§ **WHAT THE TASK REQUIRES**: Give the number of lines in the records below that contain the word "resolution". Write only the number.

§ **TASK INPUTS**:
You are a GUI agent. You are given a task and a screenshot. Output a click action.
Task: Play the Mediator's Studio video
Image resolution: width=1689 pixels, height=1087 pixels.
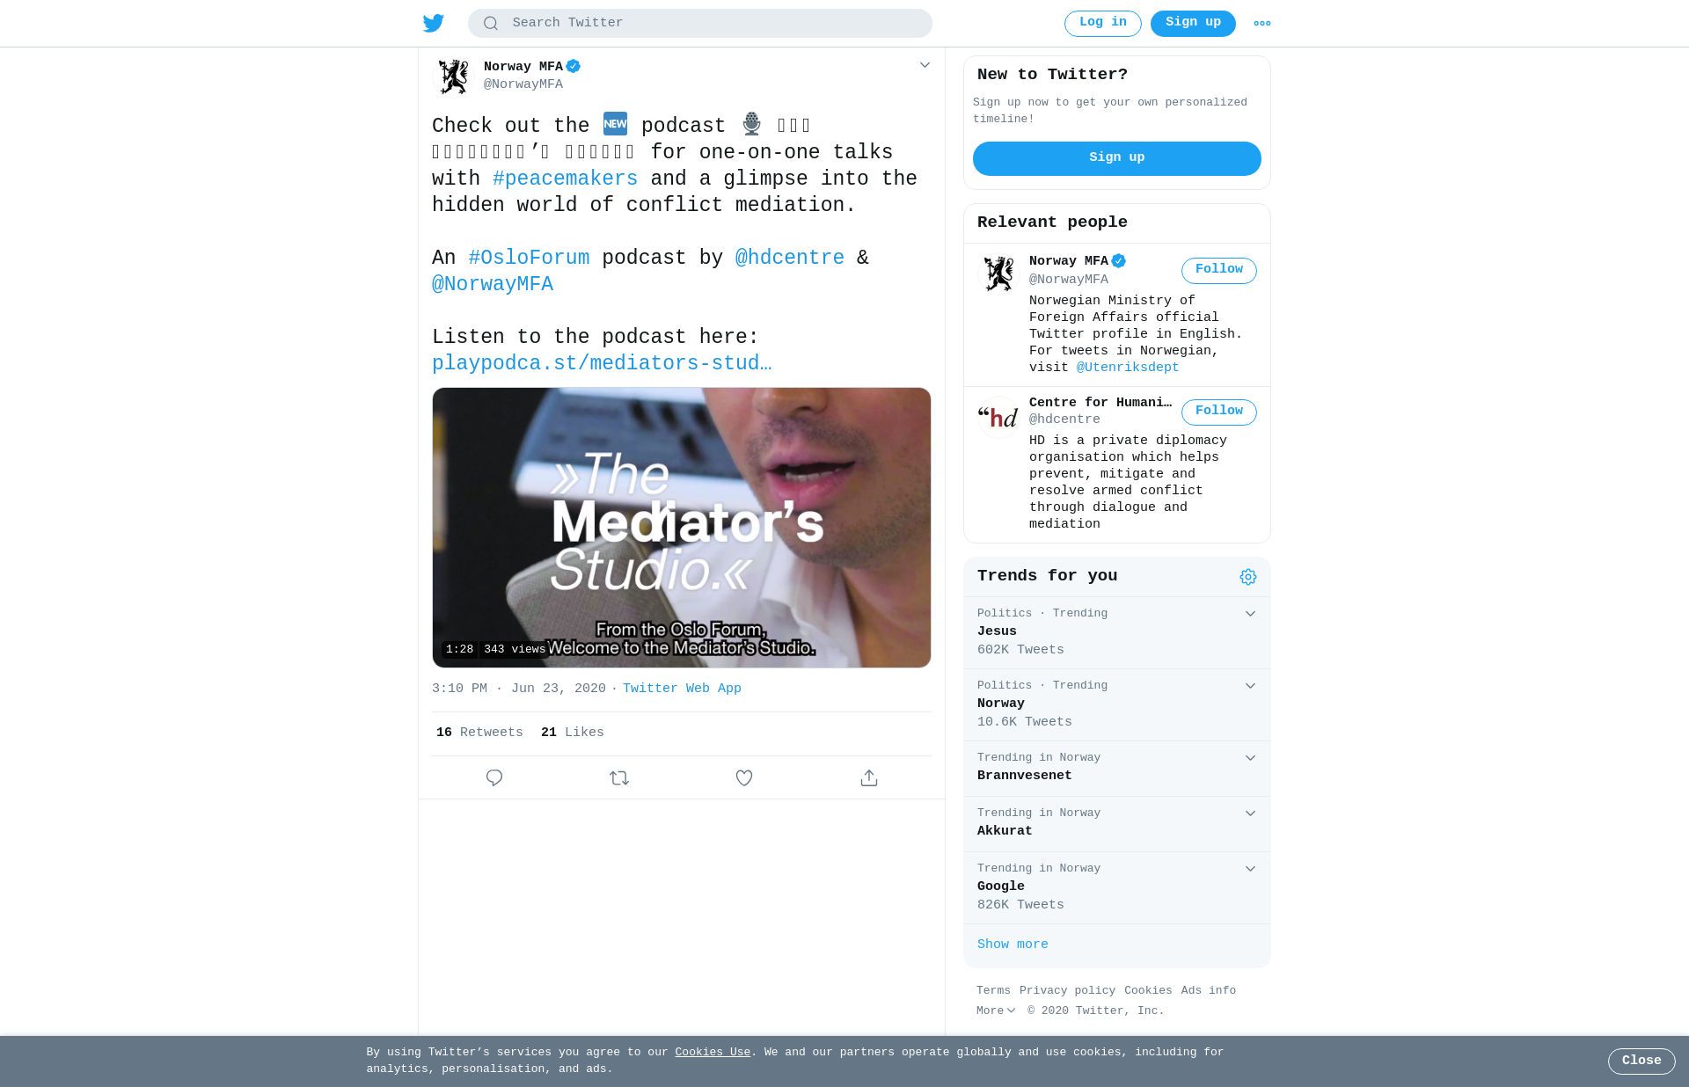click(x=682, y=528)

--

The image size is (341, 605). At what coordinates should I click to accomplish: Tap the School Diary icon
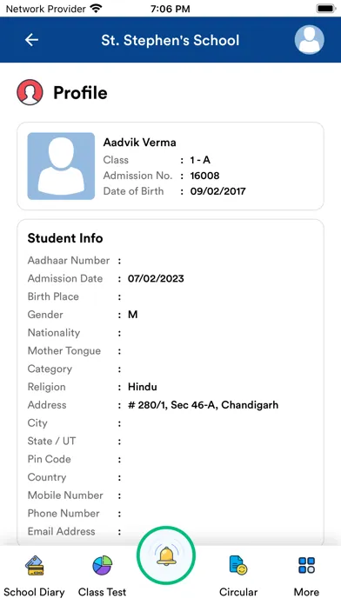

--

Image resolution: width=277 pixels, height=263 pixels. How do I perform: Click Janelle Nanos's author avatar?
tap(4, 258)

§ **FULL SOLUTION**: 2